A suposta defesa do "ensino público" com que gostam de cobrir as razões da "luta", desde as  mais nobres às mais inconfessáveis, não existe.
Não são seguramente os professores como um todo a fazer essa defesa. O que está em causa não é defesa do ensino público sequer. O "meio" está cheio de gente com qualidade que se acomodou e de gente acomodada sem qualidade.
A única coisa que une os professores como um todo é a garantia de emprego.
Porque a classe é muito variada e muito pouco unida e solidária, como aliás em todo o lado.
Os professores que chegam são atirados às feras pelos seus colegas. Literalmente. Sem qualquer prurido nem hesitação. Os professores novos são confrontados com horários indecentes e com turmas pavorosas. Porque no ensino a antiguidade é um posto e porque os professores mais "experientes" cortam e recortam para si a melhor parte do bolo.
E isto pode ser perfeitamente confirmado por quem quiser.
Os professores foram-se adaptando ao dia a dia. Se era trabalhoso reprovar um aluno passavam-no. O problema seria para o seguinte.
Se existe um risco que a avaliação faça vir alguns podres à superfície, contesta-se. Com a mesma argumentação de sempre - a defesa do ensino público.
A verdade é que a preocupação com o ensino público é da boca para fora. Durante anos pactuaram com um sistema disfuncional de forma crescente, protestaram timidamente contra as suas condições de trabalho, a sua falta de poder disciplinar sem dizer nada como classe.
Aceitaram pacificamente que os alunos saíssem cada vez pior preparados sem abrir a boca. Até era cómodo porque assim o esforço de "puxar" por alguns alunos nem era necessário.

Em suma, a classe só existe quando vem para a rua arregimentada pelos sindicatos a clamar por "direitos" adquiridos. Nem que esses direitos sejam absurdos ou impagáveis.

Dizia-me este professor que quando só houver ensino privado logo veremos. Sem hesitação eu digo: venha ele.
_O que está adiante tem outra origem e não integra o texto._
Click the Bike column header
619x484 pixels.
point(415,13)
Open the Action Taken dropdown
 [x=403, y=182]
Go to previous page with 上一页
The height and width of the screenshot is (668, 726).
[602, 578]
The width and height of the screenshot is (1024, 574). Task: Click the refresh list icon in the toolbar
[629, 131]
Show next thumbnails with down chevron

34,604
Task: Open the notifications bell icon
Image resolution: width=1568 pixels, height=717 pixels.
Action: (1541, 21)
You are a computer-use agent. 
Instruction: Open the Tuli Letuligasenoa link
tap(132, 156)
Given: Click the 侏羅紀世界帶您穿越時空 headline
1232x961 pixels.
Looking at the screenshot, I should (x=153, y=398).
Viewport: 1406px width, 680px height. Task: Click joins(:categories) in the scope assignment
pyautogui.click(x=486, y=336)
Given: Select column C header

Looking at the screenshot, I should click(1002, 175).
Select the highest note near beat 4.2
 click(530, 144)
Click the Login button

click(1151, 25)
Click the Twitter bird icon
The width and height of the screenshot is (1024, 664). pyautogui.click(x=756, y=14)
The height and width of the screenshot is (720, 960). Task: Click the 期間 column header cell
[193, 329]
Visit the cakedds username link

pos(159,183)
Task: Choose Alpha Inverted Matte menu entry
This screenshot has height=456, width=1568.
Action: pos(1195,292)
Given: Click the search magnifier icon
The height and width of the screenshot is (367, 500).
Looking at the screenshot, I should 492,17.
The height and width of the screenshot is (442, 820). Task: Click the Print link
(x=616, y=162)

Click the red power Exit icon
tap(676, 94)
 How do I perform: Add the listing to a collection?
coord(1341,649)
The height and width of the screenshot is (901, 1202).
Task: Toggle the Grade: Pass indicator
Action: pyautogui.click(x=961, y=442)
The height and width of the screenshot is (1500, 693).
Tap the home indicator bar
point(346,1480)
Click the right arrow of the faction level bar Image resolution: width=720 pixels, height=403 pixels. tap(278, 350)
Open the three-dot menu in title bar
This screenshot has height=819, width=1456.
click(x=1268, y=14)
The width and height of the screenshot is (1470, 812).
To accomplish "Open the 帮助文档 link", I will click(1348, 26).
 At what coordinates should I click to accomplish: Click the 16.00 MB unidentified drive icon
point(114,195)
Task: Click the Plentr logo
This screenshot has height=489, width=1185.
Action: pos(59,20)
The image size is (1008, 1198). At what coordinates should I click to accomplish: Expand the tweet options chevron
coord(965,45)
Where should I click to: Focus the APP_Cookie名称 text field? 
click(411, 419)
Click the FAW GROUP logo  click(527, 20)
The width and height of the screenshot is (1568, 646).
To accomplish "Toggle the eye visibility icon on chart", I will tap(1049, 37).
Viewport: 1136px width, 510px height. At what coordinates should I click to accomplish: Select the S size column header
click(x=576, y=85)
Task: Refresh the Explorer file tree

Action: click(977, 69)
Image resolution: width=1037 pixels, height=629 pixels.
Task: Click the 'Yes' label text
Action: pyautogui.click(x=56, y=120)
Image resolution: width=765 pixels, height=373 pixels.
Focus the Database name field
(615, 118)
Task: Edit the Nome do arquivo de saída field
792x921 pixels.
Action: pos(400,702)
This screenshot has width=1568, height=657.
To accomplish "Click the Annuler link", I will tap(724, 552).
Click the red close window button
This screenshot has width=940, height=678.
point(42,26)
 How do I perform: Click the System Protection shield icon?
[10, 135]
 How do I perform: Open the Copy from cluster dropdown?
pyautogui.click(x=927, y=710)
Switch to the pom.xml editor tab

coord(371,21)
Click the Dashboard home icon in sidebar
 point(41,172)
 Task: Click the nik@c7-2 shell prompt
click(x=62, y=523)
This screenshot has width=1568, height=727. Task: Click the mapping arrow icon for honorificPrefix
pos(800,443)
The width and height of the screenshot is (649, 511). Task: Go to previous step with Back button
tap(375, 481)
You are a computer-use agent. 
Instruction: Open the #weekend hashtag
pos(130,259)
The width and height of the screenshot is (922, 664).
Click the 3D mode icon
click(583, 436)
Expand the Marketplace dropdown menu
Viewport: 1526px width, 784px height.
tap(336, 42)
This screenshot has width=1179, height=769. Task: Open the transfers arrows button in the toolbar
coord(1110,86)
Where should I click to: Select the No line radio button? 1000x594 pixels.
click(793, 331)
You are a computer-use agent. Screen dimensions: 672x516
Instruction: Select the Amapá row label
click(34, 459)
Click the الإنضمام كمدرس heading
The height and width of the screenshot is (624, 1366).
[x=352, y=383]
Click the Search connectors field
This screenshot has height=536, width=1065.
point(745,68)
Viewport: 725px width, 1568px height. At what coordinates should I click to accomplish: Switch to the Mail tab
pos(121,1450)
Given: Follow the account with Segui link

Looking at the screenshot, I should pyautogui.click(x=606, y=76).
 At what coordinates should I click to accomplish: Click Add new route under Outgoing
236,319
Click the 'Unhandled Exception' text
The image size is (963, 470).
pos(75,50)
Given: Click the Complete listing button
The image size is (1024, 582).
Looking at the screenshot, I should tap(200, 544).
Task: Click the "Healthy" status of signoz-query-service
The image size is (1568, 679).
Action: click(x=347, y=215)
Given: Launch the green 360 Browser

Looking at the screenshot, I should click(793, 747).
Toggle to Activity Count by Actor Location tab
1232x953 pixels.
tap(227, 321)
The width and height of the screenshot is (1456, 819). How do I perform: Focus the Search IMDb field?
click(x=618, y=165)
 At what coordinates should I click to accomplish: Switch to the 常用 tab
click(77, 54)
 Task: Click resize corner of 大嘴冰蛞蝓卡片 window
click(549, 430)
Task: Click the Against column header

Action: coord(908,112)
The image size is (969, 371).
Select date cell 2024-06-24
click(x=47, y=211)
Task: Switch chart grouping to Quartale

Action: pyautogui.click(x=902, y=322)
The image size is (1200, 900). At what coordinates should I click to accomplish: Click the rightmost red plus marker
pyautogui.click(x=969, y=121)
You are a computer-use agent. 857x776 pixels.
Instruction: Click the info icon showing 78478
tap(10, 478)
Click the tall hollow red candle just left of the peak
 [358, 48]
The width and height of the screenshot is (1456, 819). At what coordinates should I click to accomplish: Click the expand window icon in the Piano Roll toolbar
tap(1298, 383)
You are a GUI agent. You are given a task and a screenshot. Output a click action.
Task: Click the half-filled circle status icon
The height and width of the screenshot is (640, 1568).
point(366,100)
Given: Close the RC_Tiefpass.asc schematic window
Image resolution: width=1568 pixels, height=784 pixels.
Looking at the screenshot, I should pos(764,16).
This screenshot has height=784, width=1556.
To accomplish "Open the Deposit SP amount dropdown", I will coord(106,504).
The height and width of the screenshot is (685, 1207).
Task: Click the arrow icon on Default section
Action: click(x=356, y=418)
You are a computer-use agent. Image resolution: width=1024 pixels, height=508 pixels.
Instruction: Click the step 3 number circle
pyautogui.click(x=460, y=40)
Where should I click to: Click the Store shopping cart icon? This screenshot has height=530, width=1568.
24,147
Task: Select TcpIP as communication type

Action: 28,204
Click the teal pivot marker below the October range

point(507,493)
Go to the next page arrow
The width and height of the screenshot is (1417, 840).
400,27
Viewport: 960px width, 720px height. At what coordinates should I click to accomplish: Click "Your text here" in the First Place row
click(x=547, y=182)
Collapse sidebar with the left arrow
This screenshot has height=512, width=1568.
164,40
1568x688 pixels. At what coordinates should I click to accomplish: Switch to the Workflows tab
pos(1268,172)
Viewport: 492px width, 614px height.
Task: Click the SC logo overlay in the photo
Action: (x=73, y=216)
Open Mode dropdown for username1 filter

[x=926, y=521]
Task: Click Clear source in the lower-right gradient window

Descontem-me dos impostos o que eu pago por este sistema caduco e pejado de ineficiências e eu pago alegremente o privado. Aliás, só poderia poupar em relação ao que gasto hoje. E mesmo o suposto ensino público gratuito superior paga à volta de 1000 Euros por ano em propinas apenas. Sem contabilizar todos os custos associados. Portanto acerca da gratuitidade estamos conversados.

A cultura de desresponsabilização vem de longe. Quando era preciso mais dinheiro gastava-se. E toda esta gente que não faz ideia do que é justificar o seu salário (e há muitos acreditem) vê-se hoje a braços com critérios de eficácia. Chama a isto liberalismo e afirma que é a destruição do sector público.

Uma greve para ter efeito tem de fazer-se sentir. É verdade. Mas há muitas formas de isso acontecer sem deixar plantados milhares de alunos. A greve podia ser às correcções dos exames. Ou podia ser numa outra data qualquer. A bem dizer o calendário de exames foi publicado primeiro. A ter de adequar as datas deve ser quem marca depois. Não é intencionalmente fazer cair a greve em cima dos exames e depois dizer que é o governo que não quer mudar. O que tinha a data de tão importante para ser marcada? Os exames. Ou seja, os sindicatos não estavam nada interessados em não "cair" em cima dos exames. A sua intenção era causar a maior disrupção possível ao ministério.
Desse ponto de vista só posso concordar que, se não quiserem ver os exames afectados, os sindicatos marquem para outra data. Simples.

Como acreditar que os sindicatos estão apostados na defesa do ensino público quando deliberadamente escolhem uma data que é claramente gravosa para milhares de alunos no país? E insistem que se alguém mude a data que seja o ministério?
Tenho muita pena de ver gente com pretensões legítimas enredada nesta teia de interesses e manutenção do status quo. E tenho muita pena que mesmo pessoas objectivas e inteligentes sejam incapazes de se "despir" dos seus interesses e olhar para as coisas de forma desapaixonada.